10 KASIM GÜNÜN ANLAM VE ÖNEMİNİ BELİRTEN KONUŞMA-1
71…
71 numaralı oda… Nedir bilir misiniz? Ata’mın Dolmabahçe’de verdiği son nefesin duvarlarına sindiği oda. Bugün de şu an da binlerce, on binlerce nefesin ona olan özlemini bir nebze gidermek için koştuğu oda. Bir yatak, bir dolap, masada 9’u 5 geçe durmuş bir saat… Duvarda en sevdiği tablo: 4 Mevsim…
Bu odaya çok daha önce dönmeliydi aslında. Doktorlar “Dönmeliyiz.” dediğinde… Derhal tedaviye başlamalıyız, dediğinde… Ama dönmedi. Bekledi. Bedeninde büyümekte olan illeti bile bile... Her gün ölüme biraz daha yaklaştığını bile bile... Dönmedi. Savarona’daydı uzun zamandır. Hatay’dı tek düşüncesi. Orayı almadan geri dönmeyecekti. Varlığını Türk varlığına armağan etmişti bir kere. Gerisi teferruat idi. Nitekim aldı da. Halsizdi. Bitkindi. Ama düşmana karşı yine dimdikti. Vazifesini tamamlamanın rahatlığıyla artık geri dönebilirdi.
Bir gece vakti yanaştı Savarona Dolmabahçe’ye. Gece zifiri karanlık. Dolmabahçe’de hiç ışık yok. Karanlıkta girmek istemişti içeri. Mehmetçiği onu böyle görmesin istemişti. İstemişti ki güçlü, heybetli haliyle bilsinler onu hep. Tıpkı Sakarya’daki gibi…
Çocuklar, dedi. Artık tedaviye başlayabilirsiniz. Ne var ki artık çok geçti. Buradan sonrasını hepimiz biliyoruz elbet.

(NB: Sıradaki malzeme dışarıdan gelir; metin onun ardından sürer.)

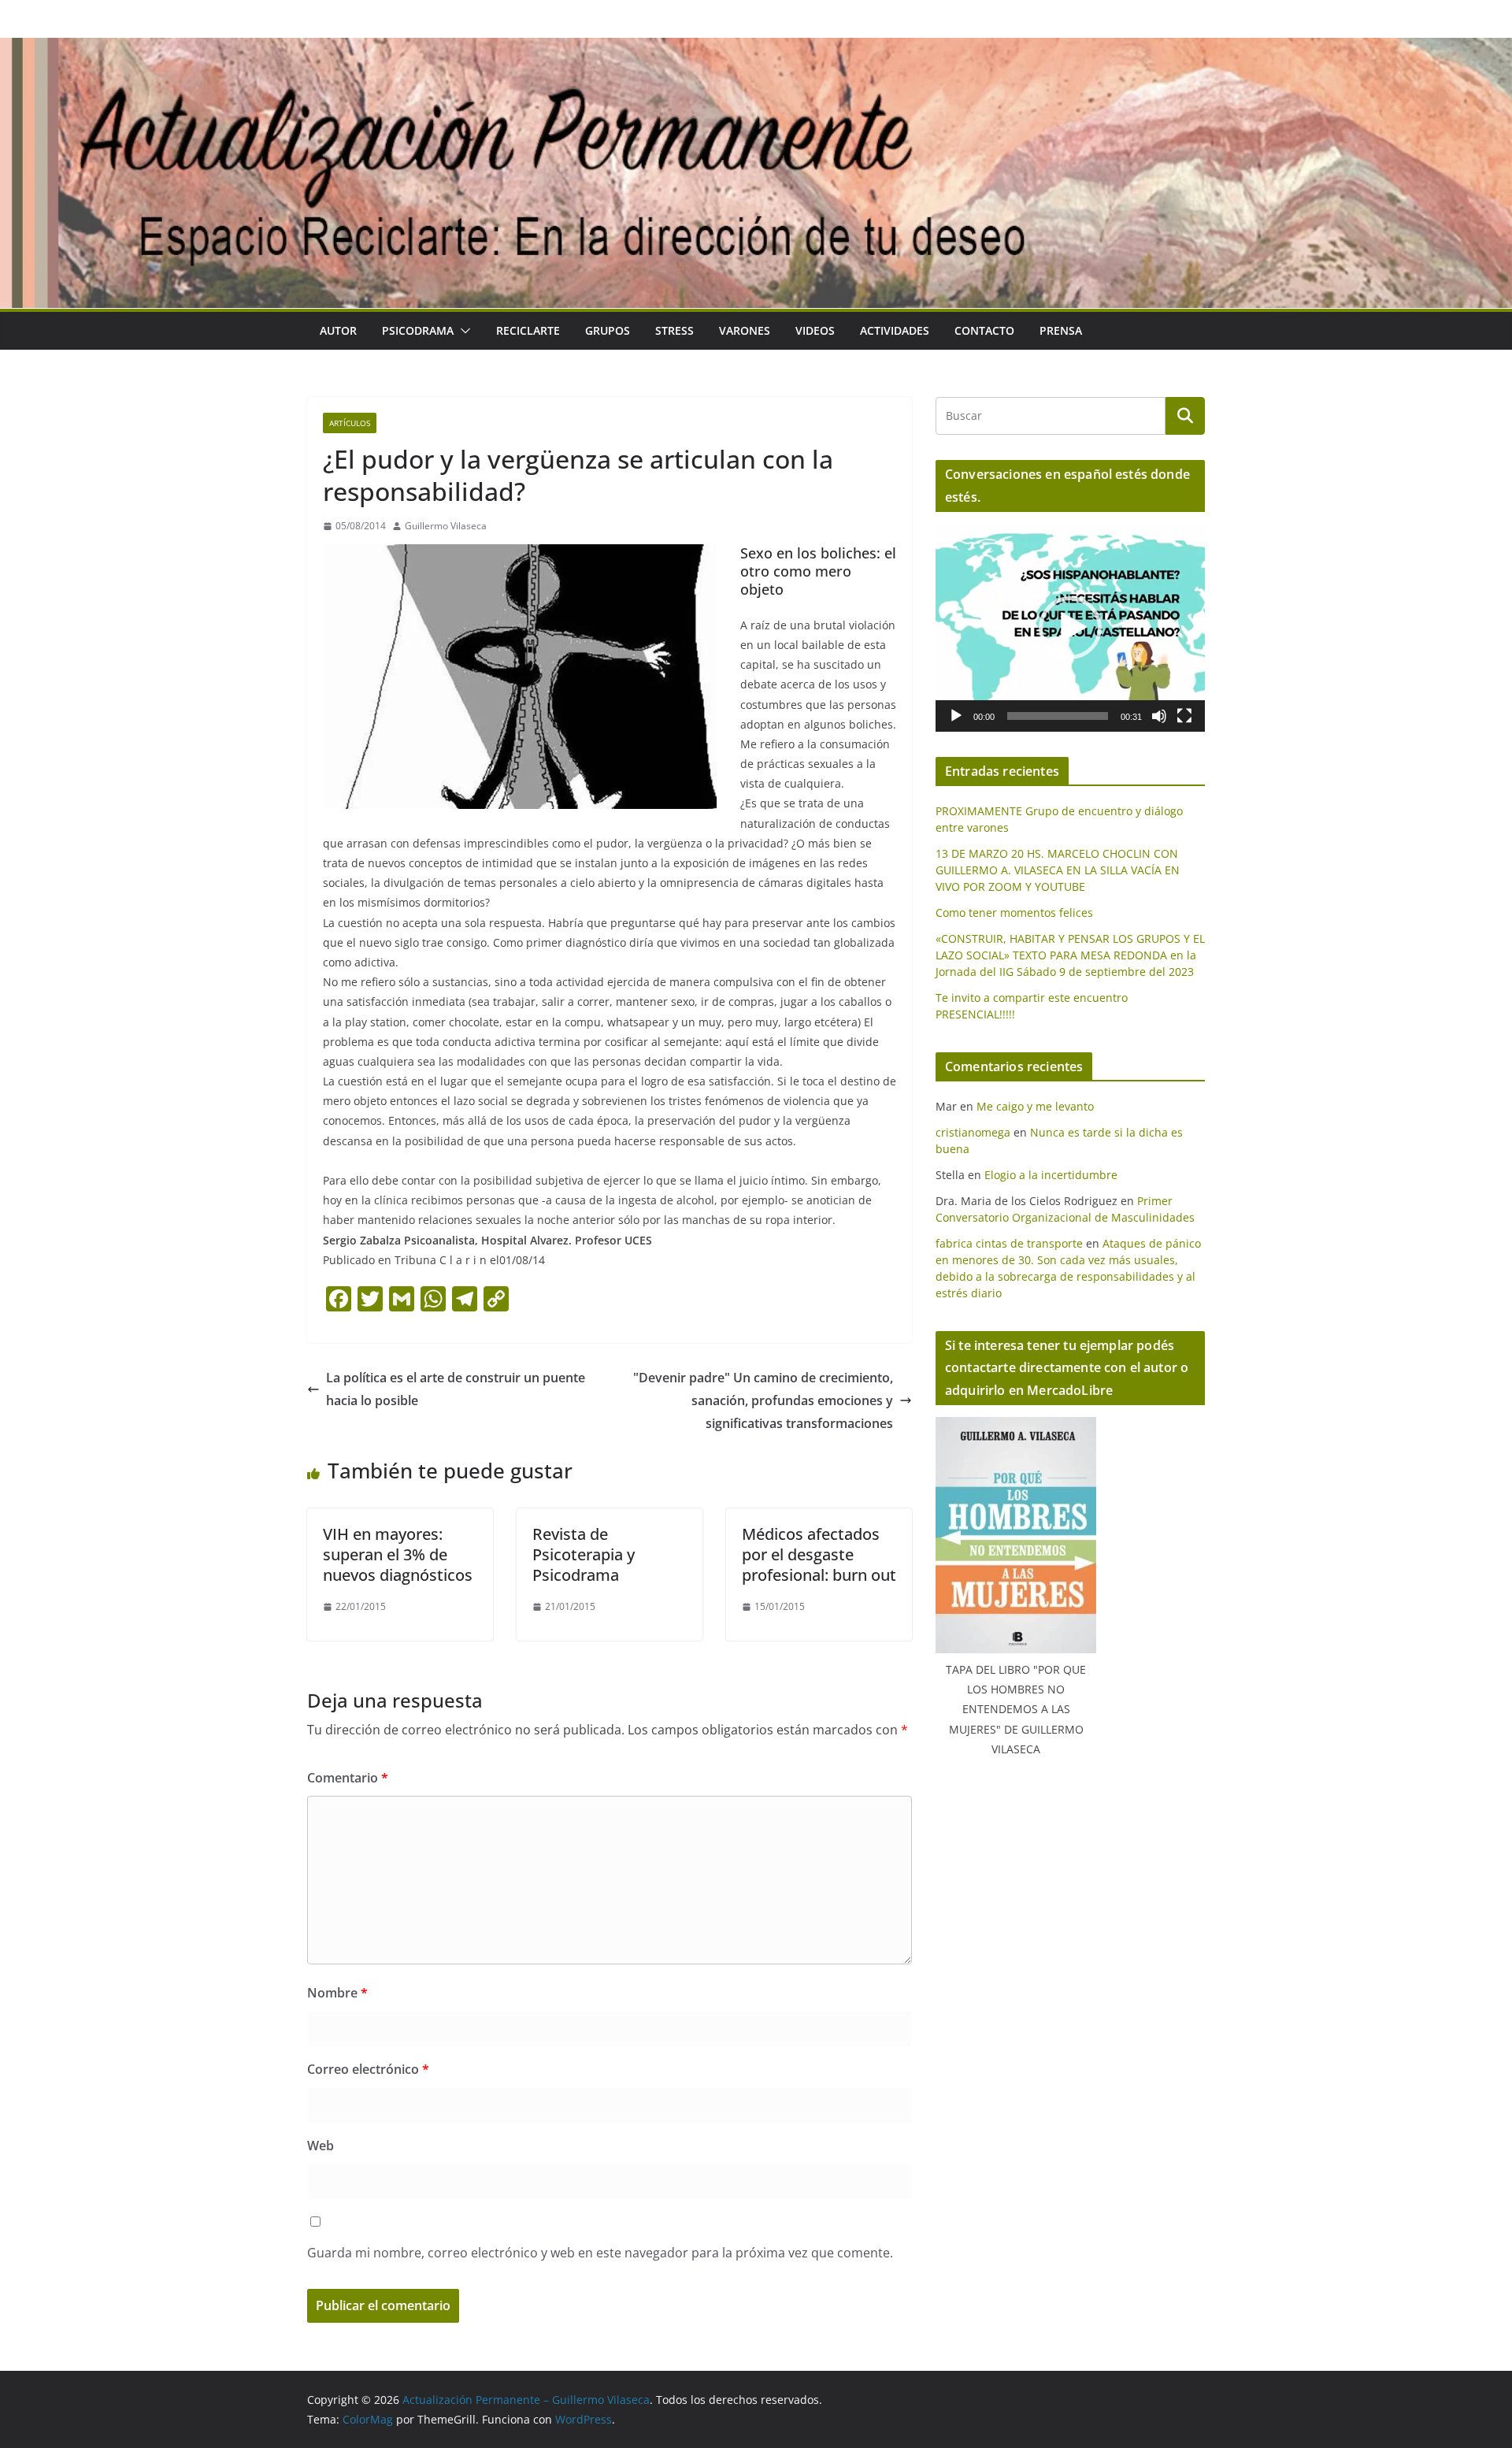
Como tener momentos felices (1014, 912)
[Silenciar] (1159, 716)
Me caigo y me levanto (1035, 1106)
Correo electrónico (368, 2069)
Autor (338, 330)
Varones (744, 330)
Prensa (1061, 330)
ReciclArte (528, 330)
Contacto (984, 330)
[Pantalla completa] (1184, 716)
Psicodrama (418, 330)
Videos (815, 330)
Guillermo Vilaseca (446, 525)
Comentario (347, 1777)
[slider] (1057, 716)
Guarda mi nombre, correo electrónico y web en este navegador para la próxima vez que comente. (600, 2252)
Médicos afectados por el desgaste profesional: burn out (819, 1554)
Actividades (894, 330)
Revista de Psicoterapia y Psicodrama (583, 1554)
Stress (674, 330)
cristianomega (973, 1132)
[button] (462, 331)
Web (320, 2145)
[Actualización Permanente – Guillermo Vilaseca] (756, 48)
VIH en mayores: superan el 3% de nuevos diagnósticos (397, 1554)
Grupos (607, 330)
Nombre (337, 1992)
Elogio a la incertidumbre (1050, 1174)
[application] (1070, 628)
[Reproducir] (956, 716)
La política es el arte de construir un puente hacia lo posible (455, 1389)
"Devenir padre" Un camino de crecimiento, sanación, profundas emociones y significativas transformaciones (763, 1400)
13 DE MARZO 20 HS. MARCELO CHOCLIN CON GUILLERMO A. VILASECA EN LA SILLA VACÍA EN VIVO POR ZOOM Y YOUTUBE (1058, 870)
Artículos (349, 422)
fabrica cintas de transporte (1009, 1243)
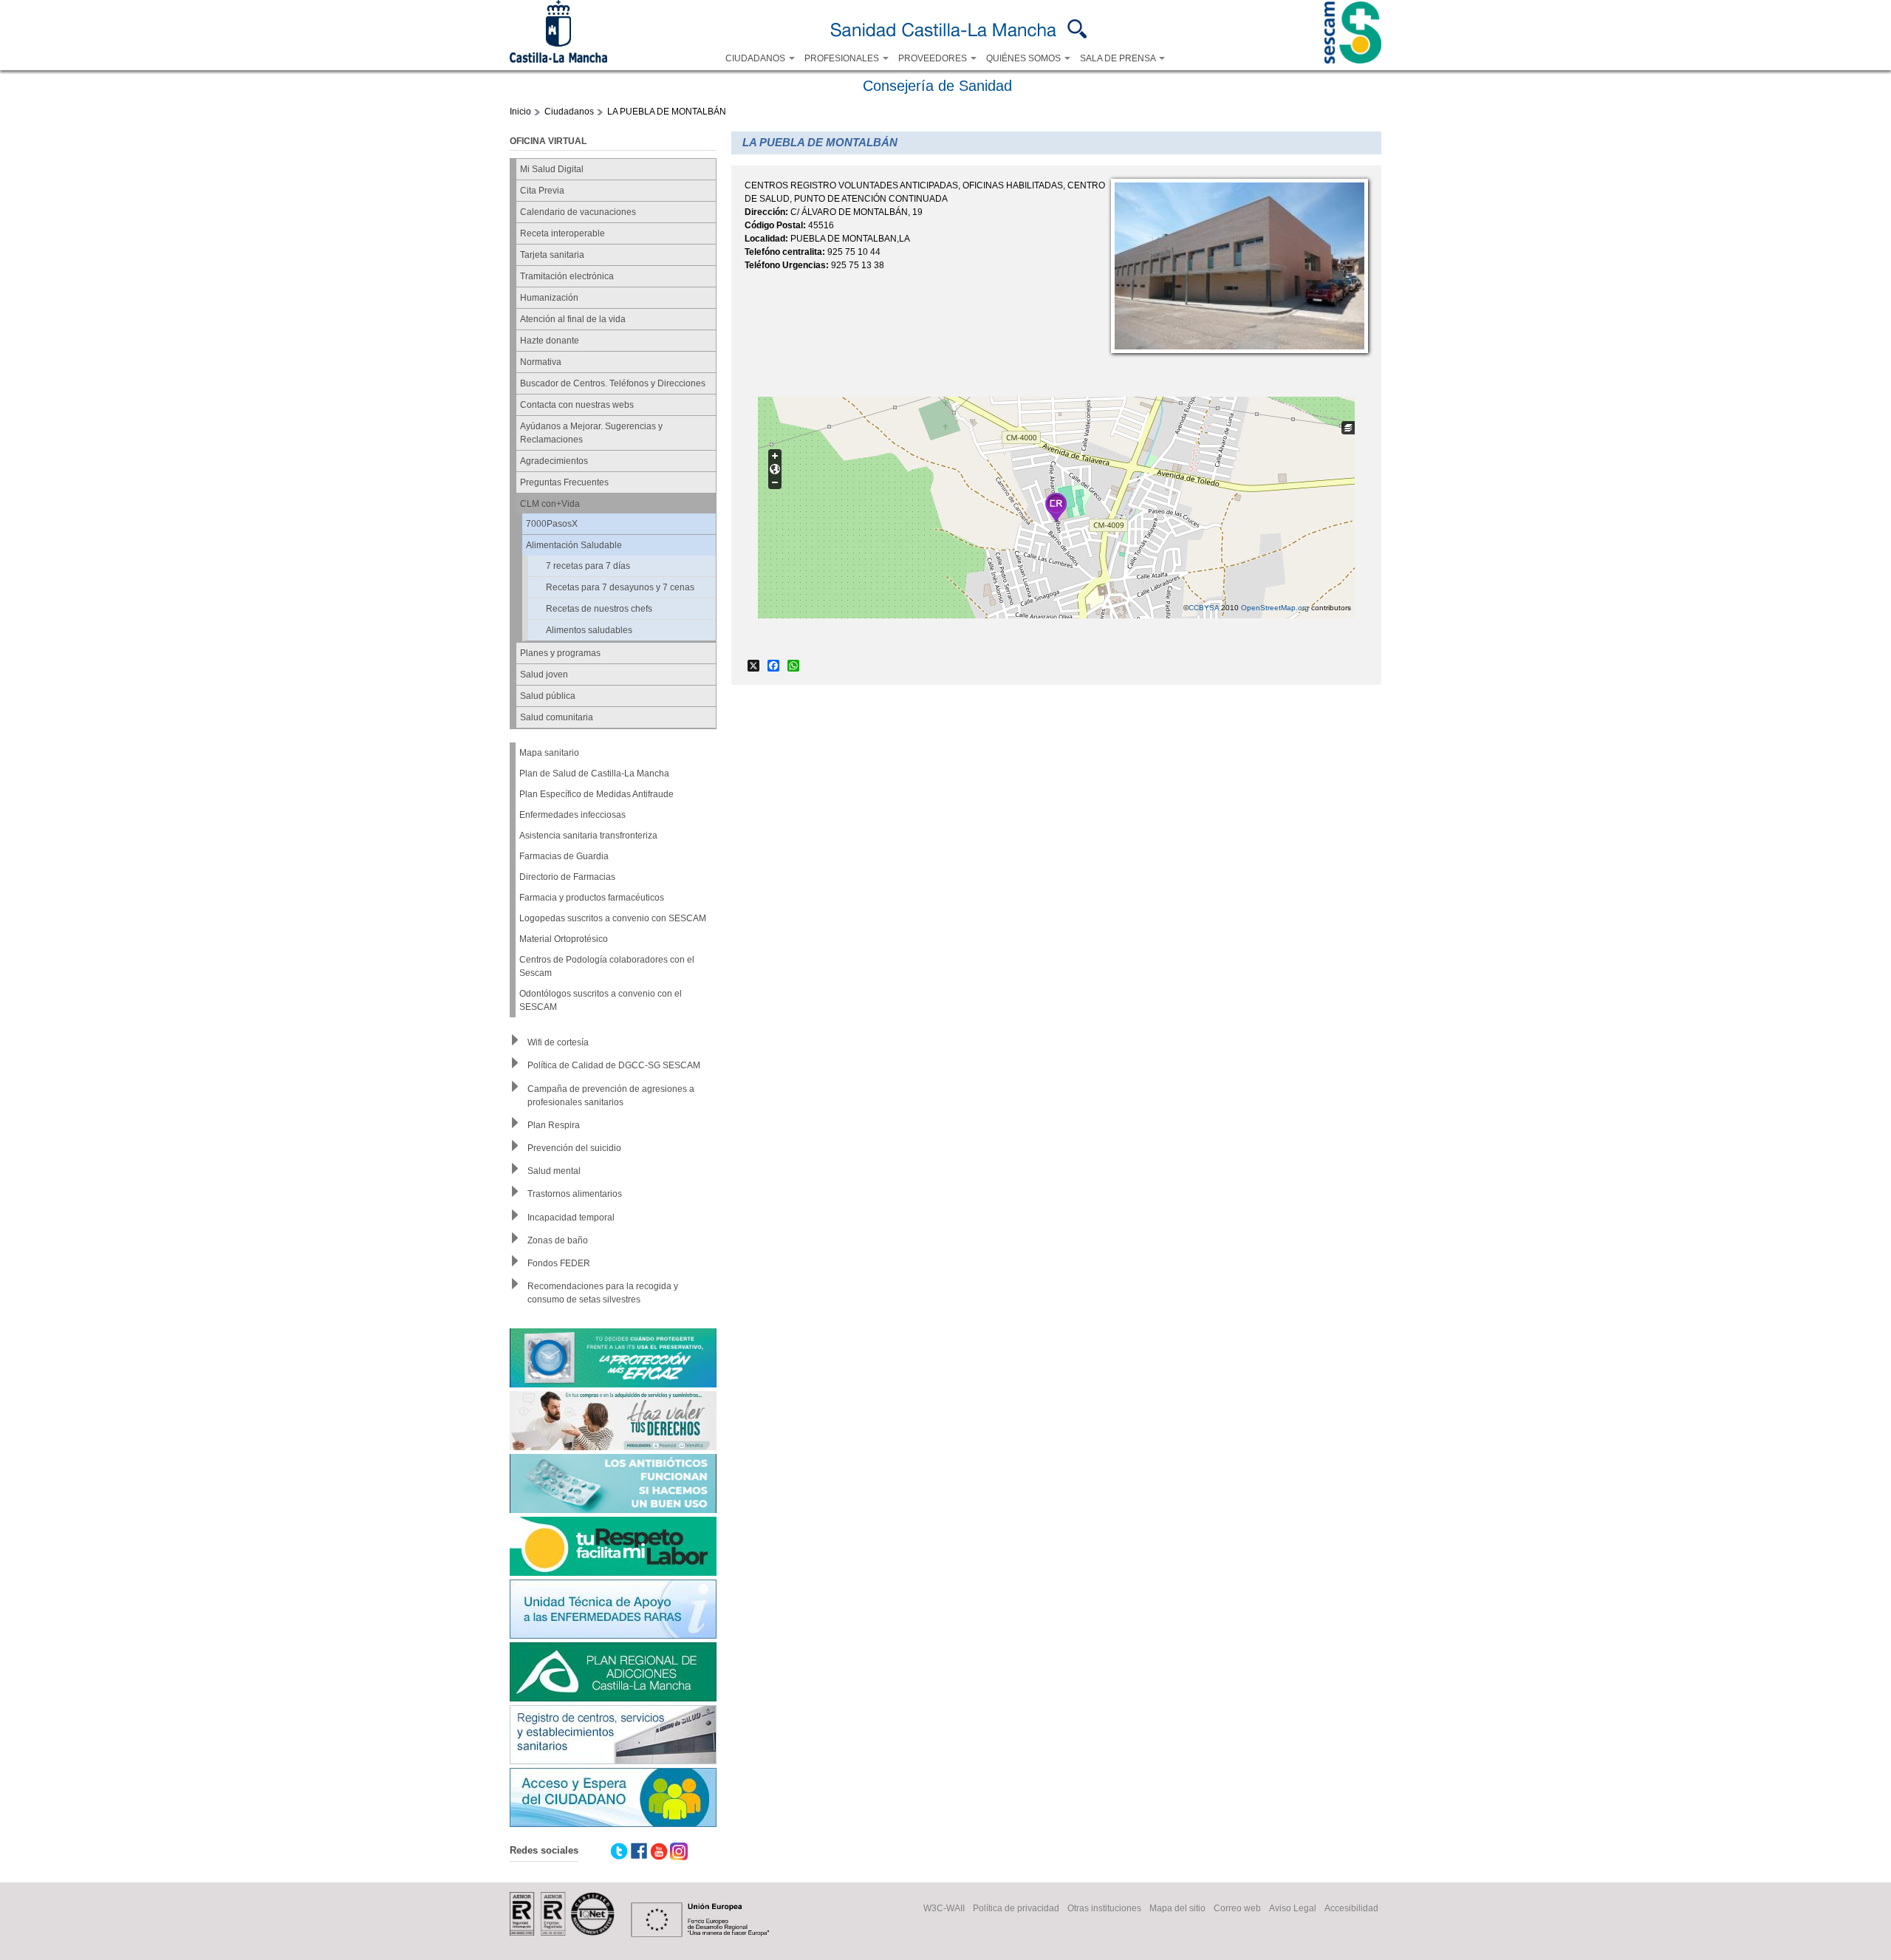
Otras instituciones (1104, 1908)
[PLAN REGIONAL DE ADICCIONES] (613, 1673)
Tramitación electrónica (567, 276)
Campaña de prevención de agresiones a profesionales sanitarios (610, 1095)
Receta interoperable (562, 233)
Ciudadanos (569, 111)
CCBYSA (1204, 608)
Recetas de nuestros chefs (599, 609)
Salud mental (554, 1171)
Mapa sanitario (549, 753)
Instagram (679, 1851)
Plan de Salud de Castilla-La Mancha (594, 773)
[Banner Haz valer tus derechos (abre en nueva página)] (613, 1422)
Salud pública (547, 696)
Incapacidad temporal (571, 1217)
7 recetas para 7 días (588, 566)
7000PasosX (552, 524)
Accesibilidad (1351, 1908)
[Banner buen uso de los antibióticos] (613, 1485)
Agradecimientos (554, 461)
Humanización (549, 298)
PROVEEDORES (933, 58)
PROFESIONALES (842, 58)
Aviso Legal (1292, 1908)
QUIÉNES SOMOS (1024, 58)
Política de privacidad (1016, 1908)
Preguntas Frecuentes (564, 482)
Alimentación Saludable (574, 545)
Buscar (1077, 28)
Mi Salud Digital (552, 169)
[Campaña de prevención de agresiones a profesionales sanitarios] (613, 1548)
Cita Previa (542, 190)
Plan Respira (553, 1125)
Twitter (619, 1851)
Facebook (639, 1851)
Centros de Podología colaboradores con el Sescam (606, 966)
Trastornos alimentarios (574, 1194)
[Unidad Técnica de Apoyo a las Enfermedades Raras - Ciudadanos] (613, 1611)
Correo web (1237, 1908)
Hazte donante (549, 340)
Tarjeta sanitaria (552, 255)
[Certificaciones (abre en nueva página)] (562, 1932)
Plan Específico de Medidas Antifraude (596, 794)
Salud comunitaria (556, 717)
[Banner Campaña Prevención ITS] (613, 1359)
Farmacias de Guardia (564, 856)
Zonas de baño (557, 1240)
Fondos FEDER (558, 1263)
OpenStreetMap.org (1275, 608)
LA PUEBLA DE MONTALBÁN (666, 111)
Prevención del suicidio (574, 1148)
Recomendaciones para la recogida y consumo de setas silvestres (602, 1293)
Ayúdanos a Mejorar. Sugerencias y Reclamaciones (591, 433)
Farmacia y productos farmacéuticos (591, 897)
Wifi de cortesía (558, 1042)
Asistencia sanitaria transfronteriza (588, 835)
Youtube (659, 1851)
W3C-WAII (944, 1908)
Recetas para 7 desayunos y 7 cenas (620, 587)
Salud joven (544, 674)
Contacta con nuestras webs (577, 405)
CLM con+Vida (550, 504)
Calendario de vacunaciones (578, 212)
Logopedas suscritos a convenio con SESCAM (612, 918)
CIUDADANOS (756, 58)
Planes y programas (560, 653)
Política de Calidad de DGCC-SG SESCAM (613, 1065)
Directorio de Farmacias (567, 877)
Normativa (540, 362)
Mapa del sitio (1177, 1908)
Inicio (520, 111)
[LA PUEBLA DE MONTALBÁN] (1239, 350)
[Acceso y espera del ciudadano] (613, 1799)
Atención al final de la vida (573, 319)
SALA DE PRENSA (1118, 58)
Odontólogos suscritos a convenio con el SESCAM (600, 1000)
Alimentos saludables (589, 630)
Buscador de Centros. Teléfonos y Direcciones (612, 383)
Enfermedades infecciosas (572, 815)
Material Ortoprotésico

Ama Ata’m, Ulu Önderim, Başöğretmenim,
İsterim ki sen de şunu bil:
Biz evlatların seni hep senin istediğin halinle hatırlıyoruz. Kocatepe’ye çıkarkenki düşünceli duruşunla… “Ordular! İlk hedefiniz Akdeniz’dir. İleri!” derken kalkan parmağınla… İşgal donanmasına bakıp “Geldikleri gibi giderler.” deyişin ve gerçekten de gönderişinle… Çanakkale’de, Sakarya’da yazdığın destanlarla… Çocuklara bakarken dalga dalga olan bir çift deniz göz ile… Ülkü ile oynarken bir çocuk gibi şen oluşunla… Her zaman şık, her zaman saygın görünüşünle… Ama en çok da küllerinden doğan bir ulusu tekrar şahlandırışınla… Sen bizim her anımızda, hep sol yanımızda…
Ve evet Ata’m. Şu sözlerin hep aklımızda:
“Elbet bir gün beni unutturmaya çalışanlar olacaktır. Ama Türk gençleri buna asla izin vermeyecektir."